Among those who had been tested for COVID-19, those who had ever used electronic cigarettes were five times more likely to have received a positive test than those who did not vape. In addition, those who had both vaped and smoked regular cigarettes within the past 30 days were nearly seven times more likely to be diagnosed with the disease than those who did not smoke or vape.

In addition, those who both smoked and vaped were five times more likely than non-users to report experiencing COVID-19 symptoms at the time of the survey, regardless of whether or not they had been tested for the virus.

In a press release, Stanford Medicine quoted study authors Stanford Medicine Professor of Pediatrics Bonnie Halpern-Felsher, PhD, and postdoctoral scholar Shivani Mathur Gaiha, PhD.

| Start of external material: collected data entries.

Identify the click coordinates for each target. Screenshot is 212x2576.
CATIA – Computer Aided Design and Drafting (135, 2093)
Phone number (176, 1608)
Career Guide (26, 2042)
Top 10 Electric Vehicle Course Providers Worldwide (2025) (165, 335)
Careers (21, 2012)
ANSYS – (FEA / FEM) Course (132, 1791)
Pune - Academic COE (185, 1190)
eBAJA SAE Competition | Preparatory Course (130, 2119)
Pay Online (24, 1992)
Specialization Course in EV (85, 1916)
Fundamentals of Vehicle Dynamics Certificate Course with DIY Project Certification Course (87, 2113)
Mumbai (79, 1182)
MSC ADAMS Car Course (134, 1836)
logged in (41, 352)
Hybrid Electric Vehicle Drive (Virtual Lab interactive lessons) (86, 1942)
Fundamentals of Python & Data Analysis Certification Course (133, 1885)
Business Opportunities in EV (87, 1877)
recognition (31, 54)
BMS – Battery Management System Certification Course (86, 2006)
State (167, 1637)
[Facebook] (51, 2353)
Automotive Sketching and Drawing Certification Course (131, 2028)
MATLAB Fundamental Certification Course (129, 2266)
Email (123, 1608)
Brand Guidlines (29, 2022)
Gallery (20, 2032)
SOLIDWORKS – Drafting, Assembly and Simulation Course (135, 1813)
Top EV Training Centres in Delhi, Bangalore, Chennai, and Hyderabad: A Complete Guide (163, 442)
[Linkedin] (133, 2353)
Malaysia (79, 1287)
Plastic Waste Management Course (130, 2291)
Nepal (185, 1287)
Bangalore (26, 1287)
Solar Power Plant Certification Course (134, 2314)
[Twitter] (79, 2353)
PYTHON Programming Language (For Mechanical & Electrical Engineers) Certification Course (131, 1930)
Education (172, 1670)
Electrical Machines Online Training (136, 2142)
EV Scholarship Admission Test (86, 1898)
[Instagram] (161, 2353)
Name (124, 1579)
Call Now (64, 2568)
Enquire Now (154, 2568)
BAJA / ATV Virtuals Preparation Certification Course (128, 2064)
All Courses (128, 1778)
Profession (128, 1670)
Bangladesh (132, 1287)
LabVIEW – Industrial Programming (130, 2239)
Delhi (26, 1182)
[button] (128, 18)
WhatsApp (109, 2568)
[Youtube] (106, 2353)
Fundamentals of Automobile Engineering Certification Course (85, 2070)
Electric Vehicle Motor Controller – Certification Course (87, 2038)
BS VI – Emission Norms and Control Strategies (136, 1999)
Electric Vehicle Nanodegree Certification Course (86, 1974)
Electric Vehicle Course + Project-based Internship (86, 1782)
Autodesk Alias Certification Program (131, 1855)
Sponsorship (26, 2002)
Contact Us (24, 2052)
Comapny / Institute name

According to Halpern-Felsher, the study's senior author, "Teens and young adults need to know that if you use e-cigarettes, you are likely at immediate risk of COVID-19 because you are damaging your lungs."

She added: "Now is the time. We need the FDA to hurry up and regulate these products. And we need to tell everyone: If you are a vaper, you are putting yourself at risk for COVID-19 and other lung disease."

Lead author Gaiha added: "Young people may believe their age protects them from contracting the virus or that they will not experience symptoms of COVID-19, but the data show this isn’t true among those who vape."

"This study tells us pretty clearly that youth who are using vapes or are dual-using [vapes and cigarettes] are at elevated risk, and it’s not just a small increase in risk, it’s a big one."

Live Science noted that the study shows only correlation, not causation, but emphasized that in addition to asking participants about coronavirus symptoms, the survey also included questions on their compliance with social distancing and shelter-in-place orders, the rate of coronavirus diagnoses in their state, age, sex, race or ethnicity, BMI, and socioeconomic status.